Am 1.7. hatte ich mein 10-Jähriges im LIMMI und durfte die Jubiläumsbox mit nach Hause nehmen.
Wir gratulieren zum LIMMIläum! Sind 10 Jahre am gleichen Ort für Sie eine lange Zeit?
Ja schon. Früher habe ich den Arbeitgeber öfter gewechselt.
Warum sind Sie hier so lange geblieben?
Das hat sicher mit meinem Alter zu tun. Ich hatte weniger als früher das Bedürfnis, wieder die Stelle zu wechseln. Im gleichen Atemzug möchte ich aber anmerken, dass ich darüber hinaus auch keinen Anlass hatte, mich neu zu orientieren. Es gefiel und gefällt mir im LIMMI sehr gut.
Waren Sie schon immer im Gesundheitswesen tätig?

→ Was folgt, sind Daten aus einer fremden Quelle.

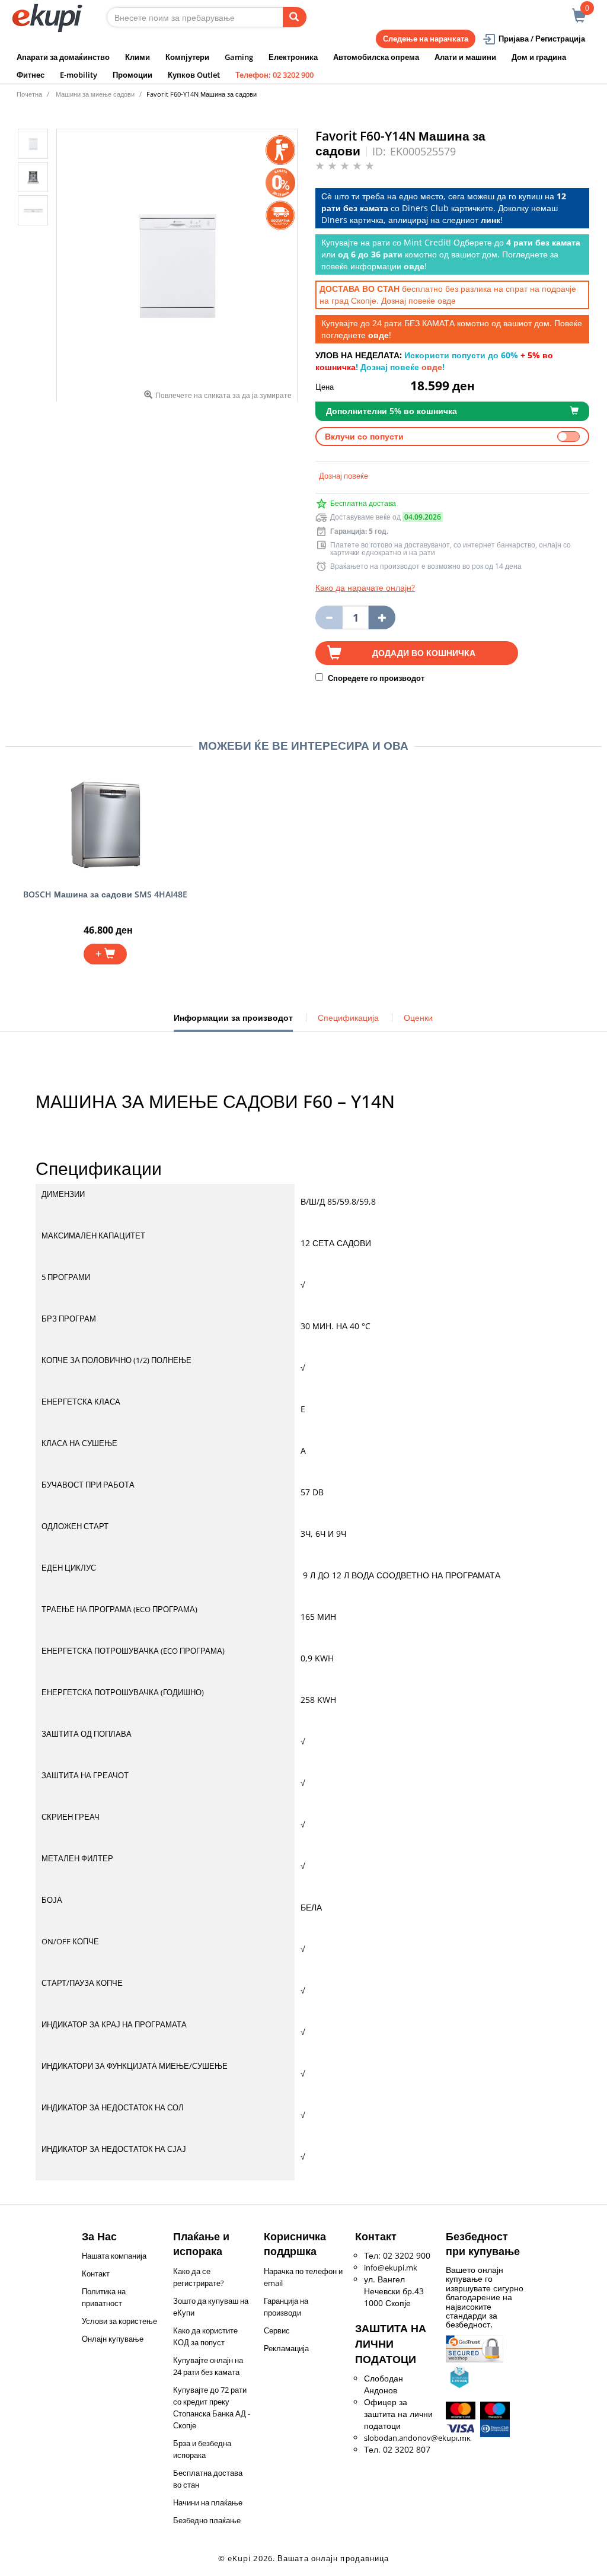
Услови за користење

Nein, nicht immer, aber seit mittlerweile gut 20 Jahren. Vor dem LIMMI war ich im Paracelsus-Spital Richterswil Finanzchef. Davor im USZ, das war 2002 mein Einstieg ins Gesundheitswesen. Und eine Station davor war ich bei IBM als Projektcontroller Strategisches Outsourcing angestellt. Computer und IT hatten mich damals sehr fasziniert.
Dann wollten Sie als Kind also ITler werden?
Als ich Kind war, war dieses Fachgebiet noch kein verbreitetes Thema. Im Kindergarten wollte ich Kranführer werden. (lacht)
Warum wurde am Ende nichts daraus?
Dort wo ich aufgewachsen bin, wurde in meiner Kindheit am Dorfrand extrem viel gebaut, die Kranen standen rum und ich habe mir immer vorgestellt, wie toll der Überblick von dort oben sein muss. Allerdings ging mein früher Berufswunsch nie über die romantische Schulbuben-Vorstellung hinaus.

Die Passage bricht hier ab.